Open johnburkey opened 1 year ago
It's untested, I'll see to it Most likely not a big thing
Thanks I got around the alignment assert but the restored context looked off - happily returning an unrelated answer - guessing you know how to debug that 1000x faster than me .
For the alignment I just added aligned allocs and noticed the size of func was returning size of element instead of size of buf so just set it to the alloced size.
Let me know if you need anything from me.

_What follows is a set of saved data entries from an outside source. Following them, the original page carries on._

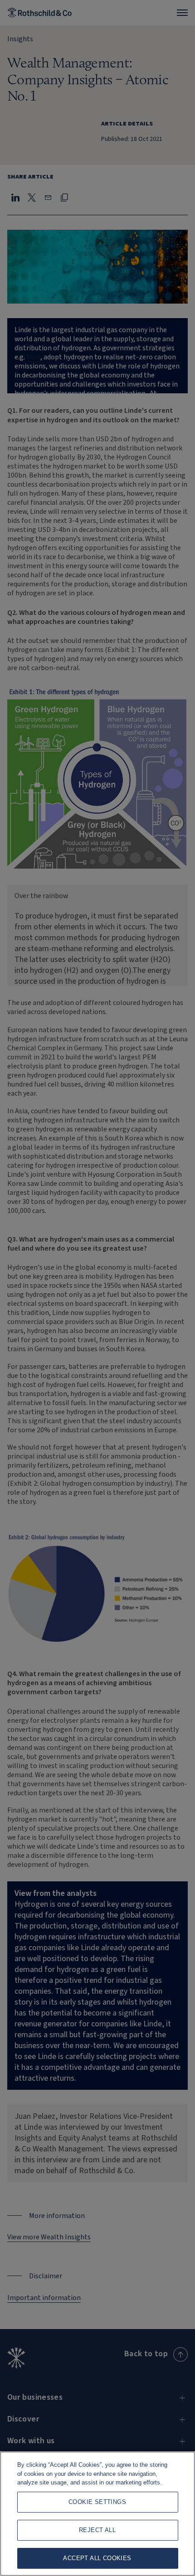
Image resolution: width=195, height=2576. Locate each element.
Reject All (97, 2530)
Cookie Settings (97, 2502)
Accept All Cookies (97, 2558)
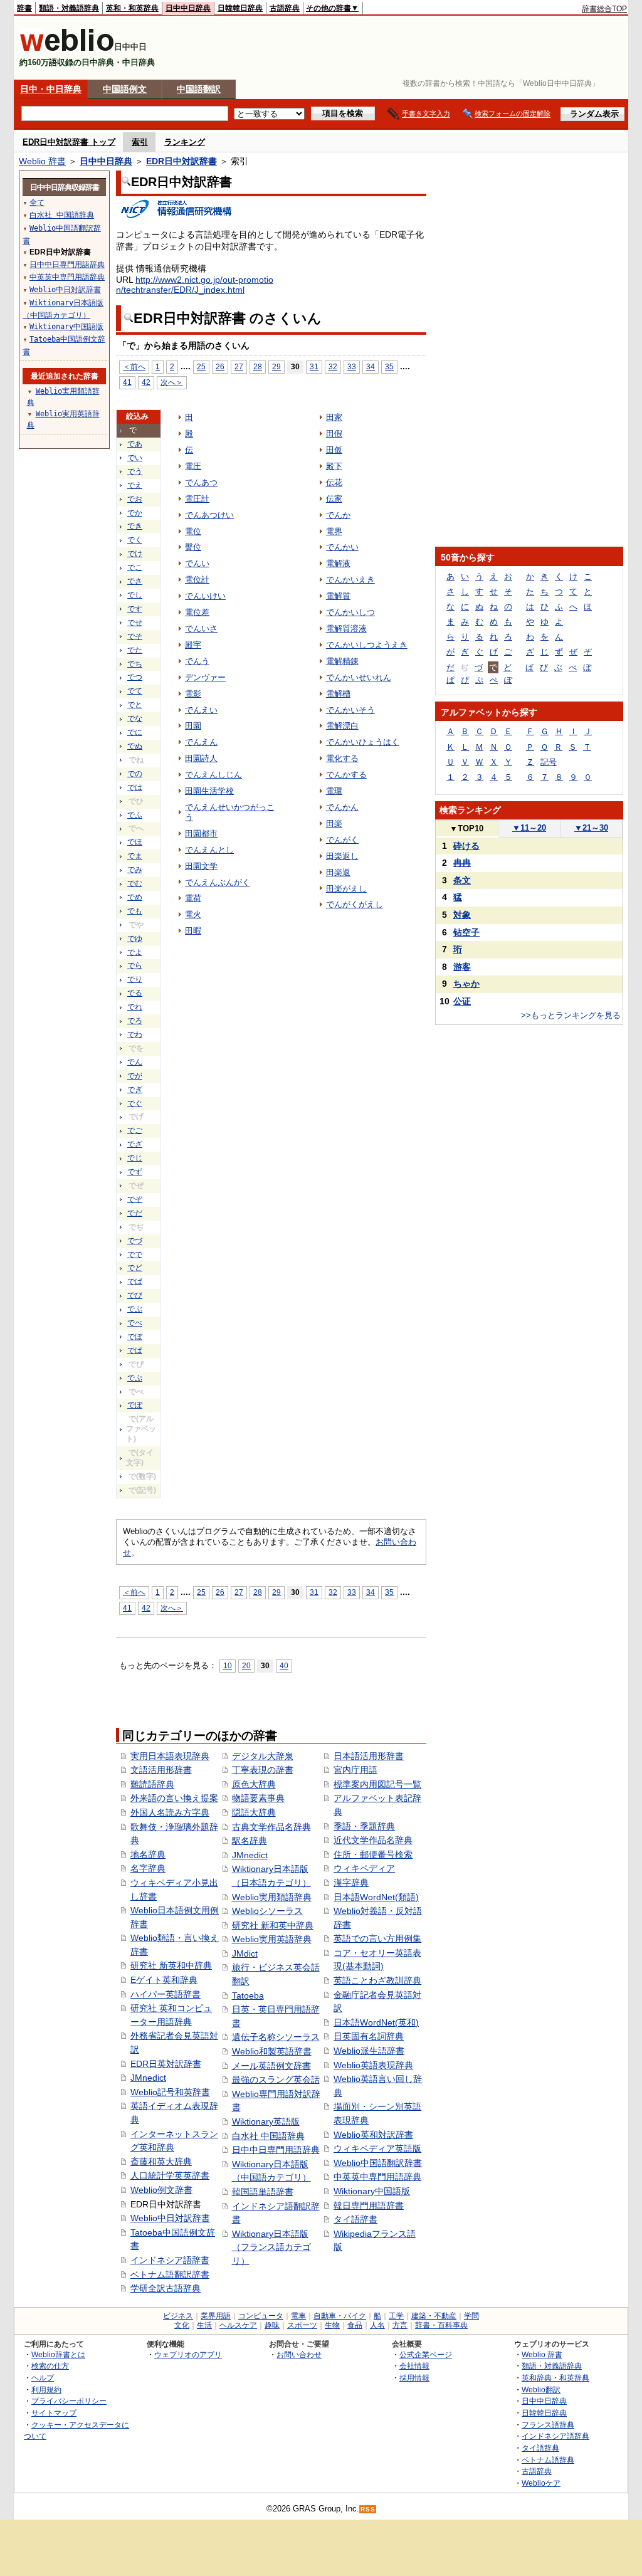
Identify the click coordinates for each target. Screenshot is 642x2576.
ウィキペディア (364, 1868)
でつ (134, 677)
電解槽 (338, 693)
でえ (134, 485)
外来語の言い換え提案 (174, 1798)
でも (134, 911)
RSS (368, 2509)
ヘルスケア (238, 2325)
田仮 (334, 450)
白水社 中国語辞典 (268, 2136)
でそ (134, 636)
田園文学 (201, 866)
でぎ (134, 1089)
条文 (462, 880)
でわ (134, 1034)
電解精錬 (342, 661)
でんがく (342, 839)
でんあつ (201, 482)
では (134, 787)
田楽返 (338, 872)
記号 (548, 762)
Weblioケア (541, 2483)
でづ (134, 1240)
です (134, 608)
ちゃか (466, 984)
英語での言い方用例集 (377, 1938)
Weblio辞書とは (58, 2354)
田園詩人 (201, 758)
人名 (377, 2325)
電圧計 (197, 498)
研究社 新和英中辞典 (272, 1925)
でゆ (134, 938)
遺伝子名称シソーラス (276, 2037)
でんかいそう (350, 710)
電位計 (197, 579)
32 (333, 366)
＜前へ (134, 366)
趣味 (272, 2325)
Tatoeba (248, 1995)
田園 (193, 725)
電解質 (338, 596)
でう (134, 471)
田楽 (334, 823)
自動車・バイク (339, 2316)
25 (201, 366)
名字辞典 (148, 1868)
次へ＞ (171, 382)
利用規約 (46, 2389)
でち (134, 664)
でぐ (134, 1103)
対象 (462, 915)
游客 (462, 967)
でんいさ (201, 628)
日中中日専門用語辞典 (276, 2150)
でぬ (134, 746)
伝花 (334, 482)
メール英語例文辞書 (271, 2066)
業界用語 (216, 2316)
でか (134, 512)
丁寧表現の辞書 (262, 1770)
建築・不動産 (433, 2316)
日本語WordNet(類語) (376, 1897)
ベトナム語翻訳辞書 (169, 2274)
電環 (334, 791)
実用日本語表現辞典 (169, 1756)
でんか (338, 515)
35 (389, 366)
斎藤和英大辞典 (161, 2162)
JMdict (245, 1953)
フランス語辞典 (548, 2425)
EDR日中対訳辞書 (181, 161)
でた (134, 650)
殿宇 (193, 644)
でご (134, 1130)
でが (134, 1075)
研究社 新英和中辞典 (171, 1965)
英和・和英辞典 (132, 8)
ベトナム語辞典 (548, 2460)
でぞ (134, 1199)
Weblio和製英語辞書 (272, 2051)
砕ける (466, 846)
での (134, 773)
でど (134, 1267)
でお (134, 499)
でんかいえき (350, 579)
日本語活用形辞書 (369, 1756)
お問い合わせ (299, 2354)
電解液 (338, 563)
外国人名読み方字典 (169, 1812)
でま (134, 855)
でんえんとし (209, 849)
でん (134, 1062)
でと (134, 704)
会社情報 (414, 2366)
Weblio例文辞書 (161, 2190)
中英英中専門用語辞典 (377, 2177)
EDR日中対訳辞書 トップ (69, 142)
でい (134, 457)
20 (246, 1665)
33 (351, 366)
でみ (134, 869)
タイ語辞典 (540, 2448)
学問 (471, 2316)
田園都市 (201, 833)
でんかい (342, 547)
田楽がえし (346, 888)
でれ (134, 1006)
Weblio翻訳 (541, 2389)
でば (134, 1281)
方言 (400, 2325)
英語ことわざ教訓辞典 (377, 1980)
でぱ (134, 1350)
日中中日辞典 (188, 8)
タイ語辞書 (355, 2219)
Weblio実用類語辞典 (272, 1897)
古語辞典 (285, 8)
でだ (134, 1213)
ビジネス (178, 2316)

And I have some statistics buddies if you are still diving on k clusters - who knows they may have cool ideas
Feel free to push a PR with your fix :)
Regarding work on k-quants: Those are always very time intense as they need to work with cuda implementations (optimally also with metal and opencl), need to be integrated into a ton of code and maintained. So it's an area where any change can cause a chain of changes. Involvement is always welcome, there is a lot that can be improved and optimized.
ill see what I can do about the alignment fix, but hiding behind that was the context didn't seem to be restored correctly (it replied to a different question than asked. ) Ill check it again and report back.

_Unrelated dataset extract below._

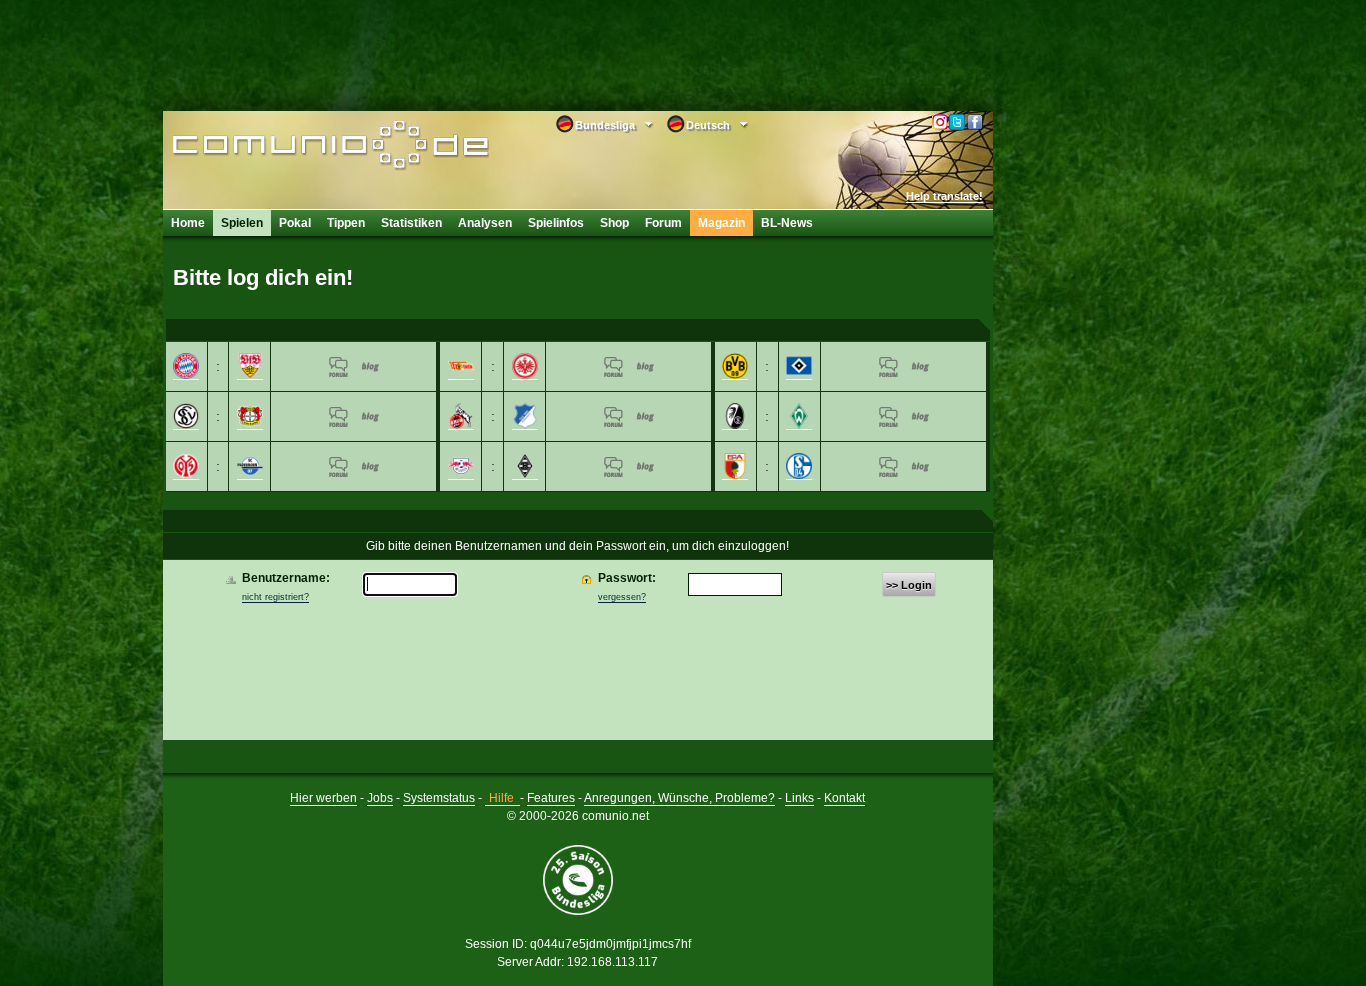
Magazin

Yeah there seems to be enough bugs in there I don't think I should check in. It's crashing with a buffer overrun in ggml_compute_forward_dup_f32 during context saving for this model : falcon7b-instruct.ggmlv3.q4_0.bin. (from https://huggingface.co/TheBloke/falcon-7b-instruct-GGML)
If you get that context saving working ill beat on it a bit- I think its interesting stuff.

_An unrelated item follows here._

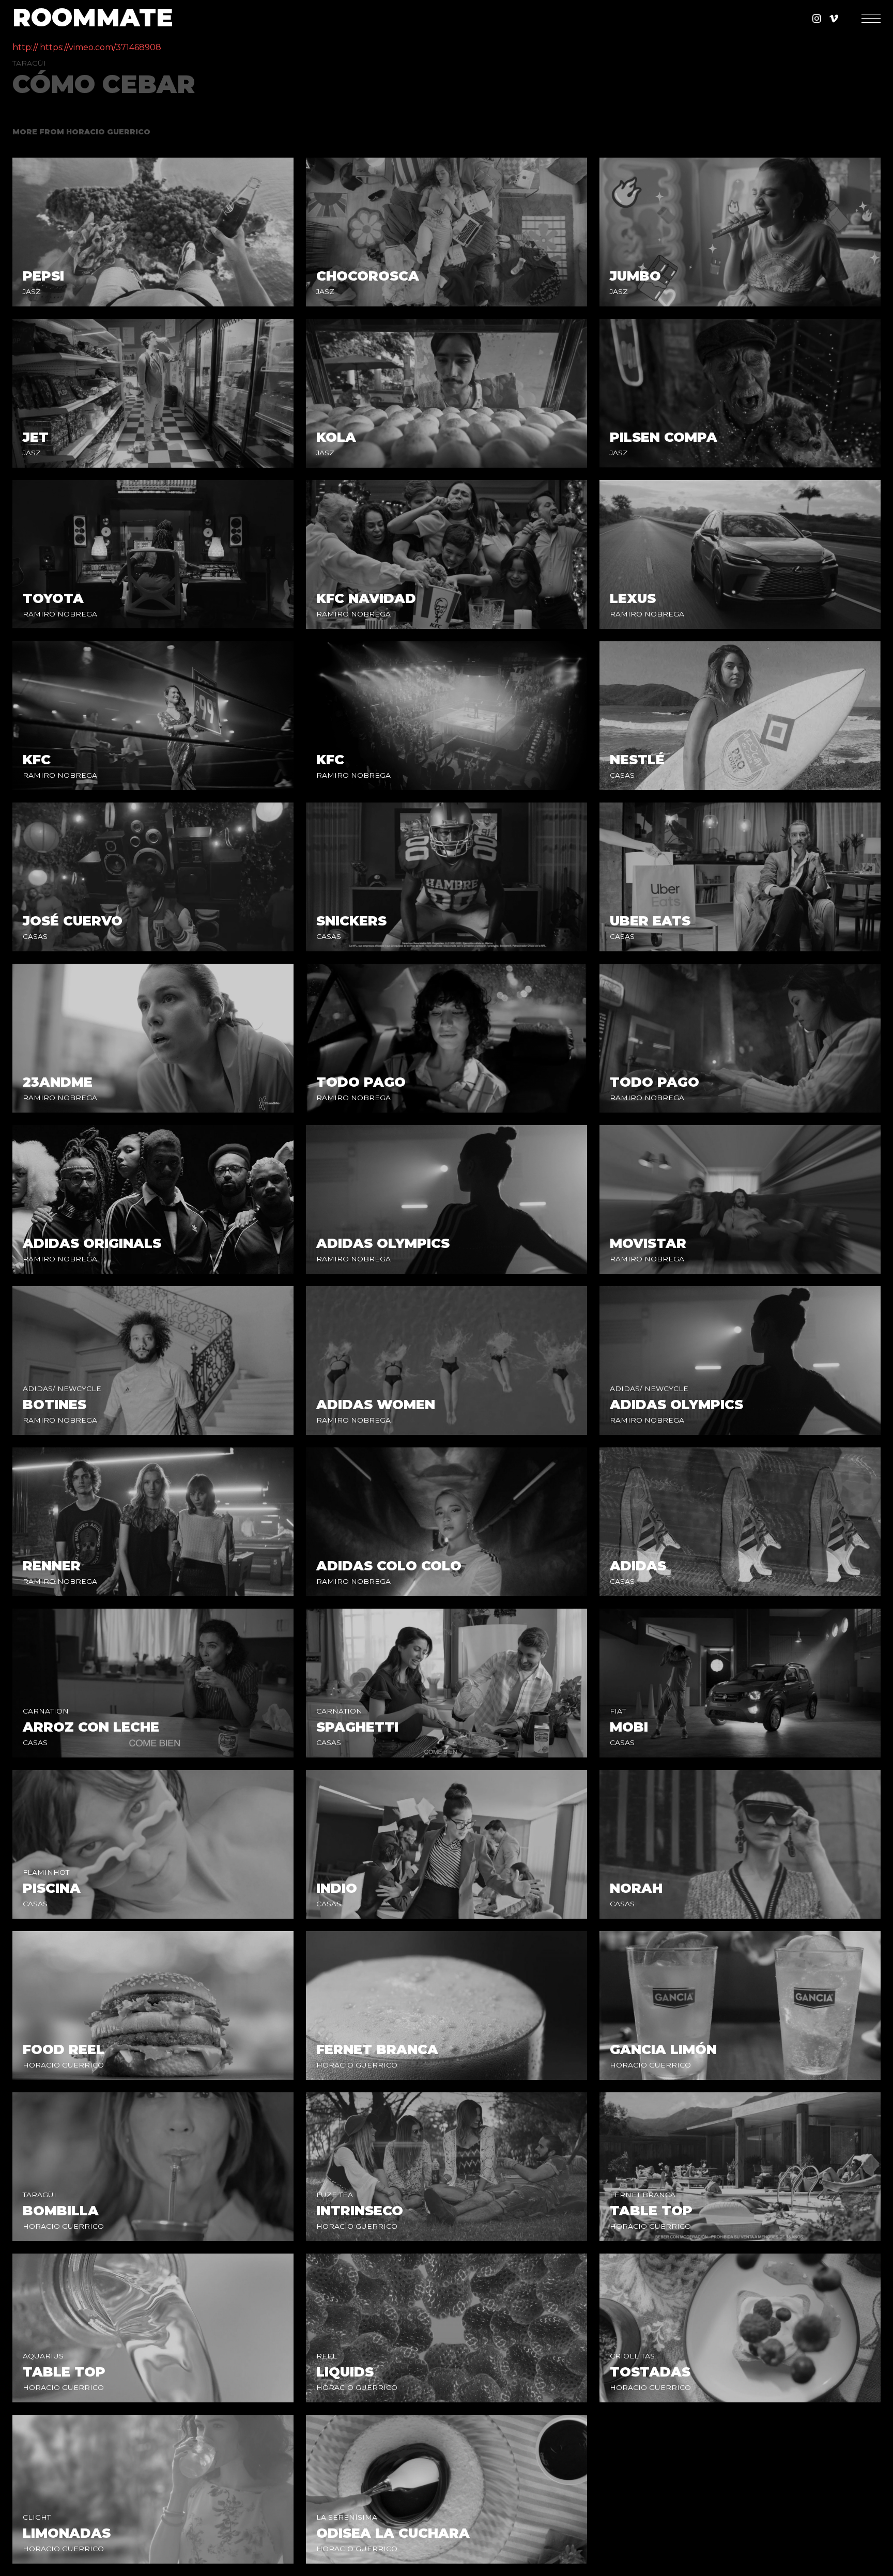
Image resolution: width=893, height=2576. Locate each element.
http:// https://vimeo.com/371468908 (86, 47)
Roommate (92, 18)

Yeah there seems to be enough bugs in there I don't think I should check in. It's crashing with a buffer overrun in ggml_compute_forward_dup_f32 during context saving for this model : falcon7b-instruct.ggmlv3.q4_0.bin. (from https://huggingface.co/TheBloke/falcon-7b-instruct-GGML)
I've never seen that happening (in thousands of tests). The v3 version is quite outdated but should work. Can you provide the full command line and output log of it happening? Also ensure you have the latest version, without tokenizer.json that v3 should not start.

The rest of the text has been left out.